Y en ese sentido, hay otro desafío clave: la percepción ciudadana. ¿Notan los usuarios la diferencia?. ¿Valoran el cambio?. La movilidad no es un sistema, es una experiencia compartida entre miles de personas cada día.
Quizás por eso el Ayuntamiento ha querido dar tanto protagonismo a esta medida en su discurso político. El transporte público es uno de los servicios más visibles y cotidianos, y su modernización tiene un efecto directo en la imagen de la ciudad.
No es lo mismo anunciar un plan de eficiencia energética que presentar 23 nuevos autobuses eléctricos en funcionamiento.
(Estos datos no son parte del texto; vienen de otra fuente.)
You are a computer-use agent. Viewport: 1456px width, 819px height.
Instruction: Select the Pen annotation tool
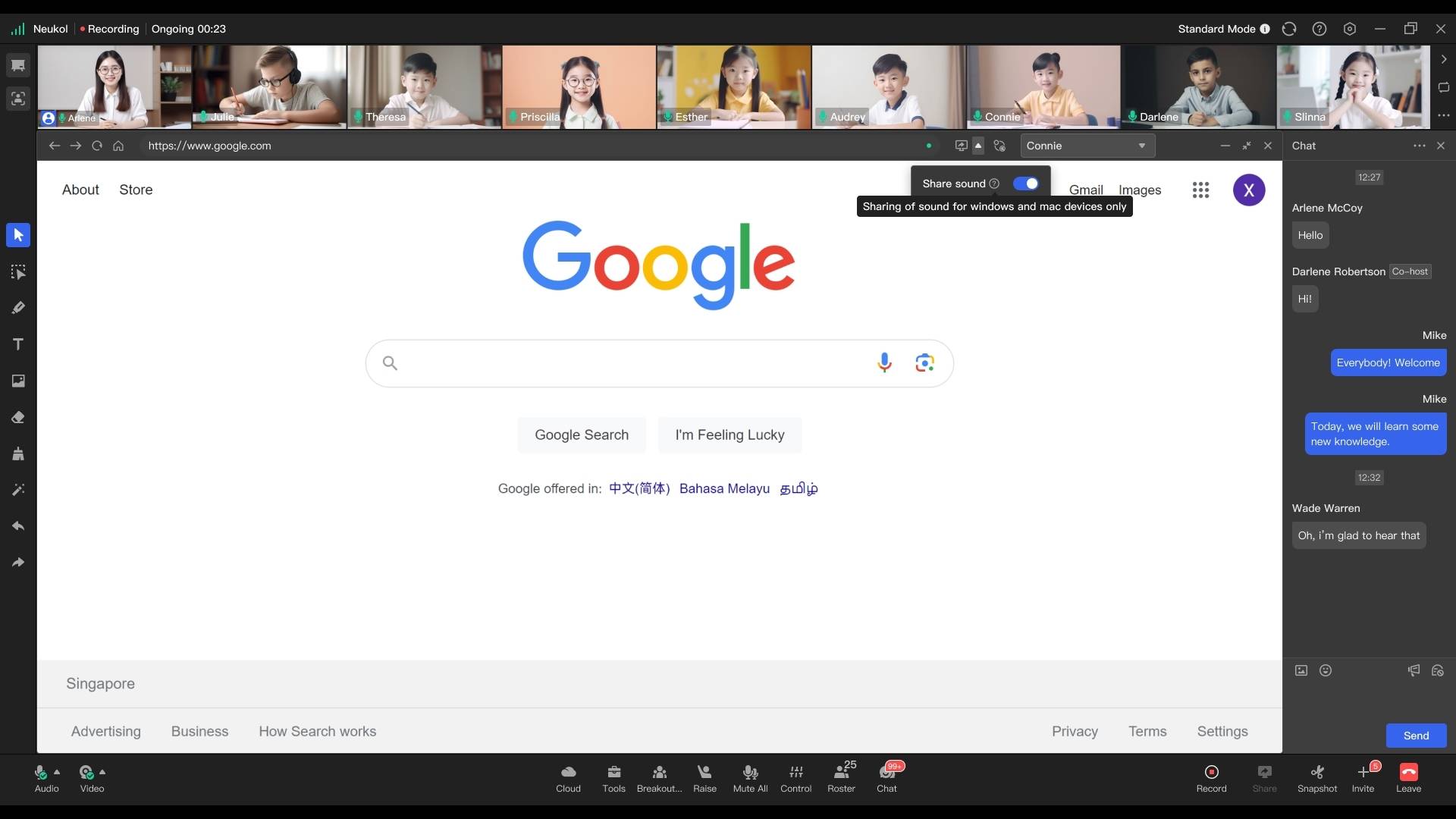18,308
Lo primero es intangible, lo segundo se ve, se toca y se utiliza.
Zaragoza ha apostado fuerte por una movilidad eléctrica y lo está haciendo con una combinación de fondos europeos, voluntad política y planificación estratégica.
La incorporación de estos 23 nuevos autobuses eléctricos no es el fin del camino, pero sí un hito relevante que sitúa a la ciudad en el grupo de cabeza del cambio ecológico urbano.
Queda por ver cómo evoluciona esta transformación, si el ritmo se mantiene y si la ciudadanía se convierte en aliada activa de este proceso.